Kendaraan atau wahana untuk mencapai derajat pengenalan diri ini [plus realisasinya] oleh Ki Ageng dinamai dengan apa yang diistilahkannya sebagai Sih atau rasa welas asih atau cinta. Yakni sebuah daya yang sebenarnya berasal atau masih berada dalam area kuasa yang memancar dari Kraton Surga [inggih punika Sih ingkang kabawani Kraton Swarga]. Alias, sebuah daya untuk menundukkan dan ‘menguasai bumi seisinya’ [smarabumi]. Meminjam kalimat Suryomentaram sendiri,

“Apakah kalian sudah tahu, jika pada alam semesta-keseluruhan ini tidak ada daya yang bisa mengunguli ketinggian daya dibanding rasa cinta-sejati?”

[Punapa sampeyan sampun mangertos yen ing jagad sawegung punika mboten wonten daya ingkang nglangkungi luhuripun katimbang raos sih sejati?]

Karena, menurutnya, pada dasarnya kebutuhan manusia di dunia ini selain makan tak lain hanya rasa cinta. Berjuta-juta orang dengan susah payah mencari harta benda [semat], kehormatan-pangkat [drajat] dan kuasa-jabatan [pangkat] agar dikasihi dan mendapat cinta dari yang lain. Namun ternyata apa yang didapatinya justru sebaliknya: perselisihan, iri-hati, sombong, rasa benci atas jalan hidupnya sendiri, juga rasa benci terhadap orang lain karena tidak mencintai dan mengasihinya. Model pencarian kebahagian yang seperti inilah yang akan mengantarkannya kepada ‘neraka kesengsaraan’.   

Sungguh ini dikarenakan ketidakmengertian akan hakikat gerakan hidup, alias ketiadaan pengetahuan dan ilmu, dimana gerakan kodrati hidup tadi dipaksa tunduk pada keinginan dan kehendak sewenang pribadinya sendiri [kehendak-nafsu]; tanpa ilmu nyata. Oleh karenanya Ki Ageng menyarankan, untuk sampai kepada pengetahuan terkait hakikat hidup [meruhi dat-ing dumadi: Ilmu hakikat], seseorang harus mengambil jalan lurus siratalmustaqim bernama pengetahuan “mengenali dirinya sendiri” [ilmu ma’rifat], karena sumber segala kesengsaraan kita adalah ketidakmengertian akan realitas diri ini.

Dalam bahasa pasemon pewayangan, apa yang ingin dikerjakan oleh Ki Ageng Suryomentaram adalah mengajarkan ilmu kedewataan [baca: ilmu ruhani] supaya tergelar di alam dunia mayapada ini, alias alam semesta dunia ini.
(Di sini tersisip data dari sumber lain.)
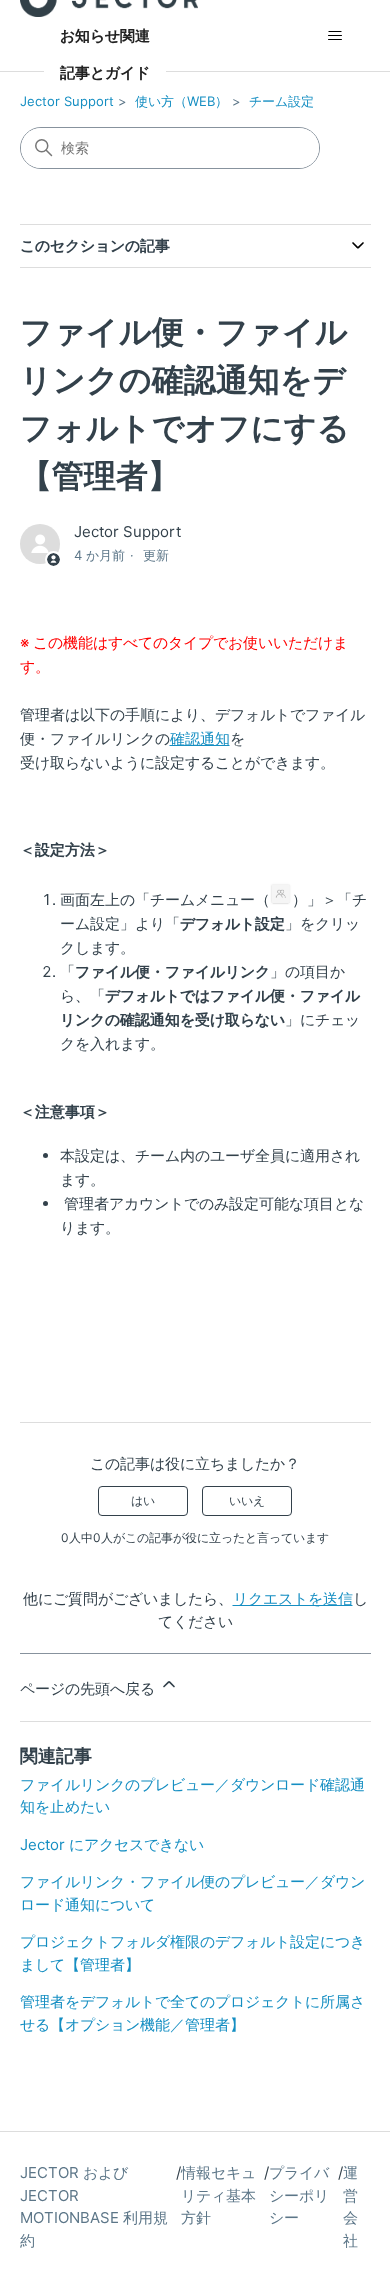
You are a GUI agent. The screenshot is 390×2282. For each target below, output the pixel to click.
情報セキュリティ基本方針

Atau dalam bahasa yang lebih simbolis, ia mendapat mandat dari Bathara Guru, yakni melalui penasehatnya Bathara Narada, penguasa kayangan Dewata, untuk mendirikan Univeritas Kagungan Dalem Bathara Guru, yakni sebuah universitas yang akan mengajarkan ilmu kedewataan atau ilmu ruhani, supaya tegak dan berdiri di alam mayapada dunia ini [angadekaken unipersitit kaagungan dalem jumeneng wonten ngarcapada].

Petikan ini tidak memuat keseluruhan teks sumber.